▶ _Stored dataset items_
┌──

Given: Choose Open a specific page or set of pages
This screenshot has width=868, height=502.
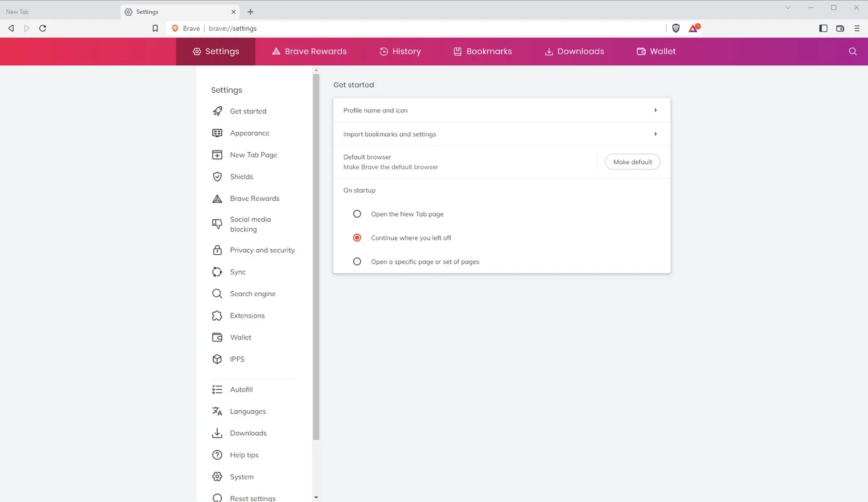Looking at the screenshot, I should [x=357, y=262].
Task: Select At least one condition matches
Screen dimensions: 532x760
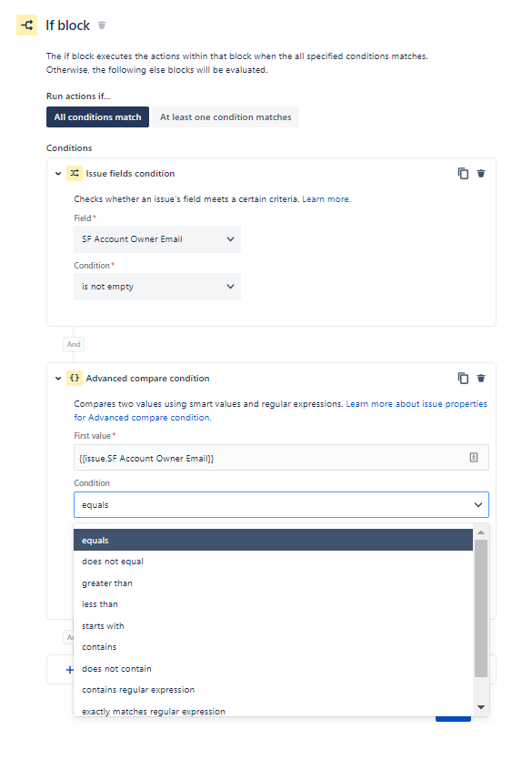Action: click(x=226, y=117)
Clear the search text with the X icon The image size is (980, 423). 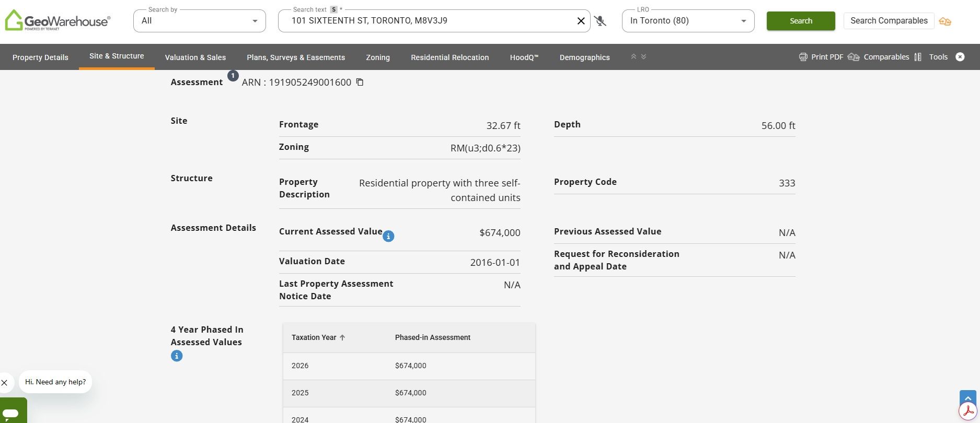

└──
┌──

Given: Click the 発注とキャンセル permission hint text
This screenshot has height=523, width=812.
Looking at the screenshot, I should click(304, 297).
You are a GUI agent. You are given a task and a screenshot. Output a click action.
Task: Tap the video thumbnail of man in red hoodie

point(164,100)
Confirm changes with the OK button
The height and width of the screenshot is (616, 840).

└──
┌──

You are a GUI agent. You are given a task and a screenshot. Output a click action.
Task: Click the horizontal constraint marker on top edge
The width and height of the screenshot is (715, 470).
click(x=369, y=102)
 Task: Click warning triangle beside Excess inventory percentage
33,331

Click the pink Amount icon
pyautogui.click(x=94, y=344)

└──

▶ _Aim of the exercise_
Leave out every picture, and copy exactly the lines above starting at the one holding "Screen dimensions: 532x760" and ending at the one holding "Clear the search", no more and no less.

▶ _Exercise answer_
Screen dimensions: 532x760
Action: click(x=226, y=117)
Clear the search text with the X icon The image size is (980, 423). 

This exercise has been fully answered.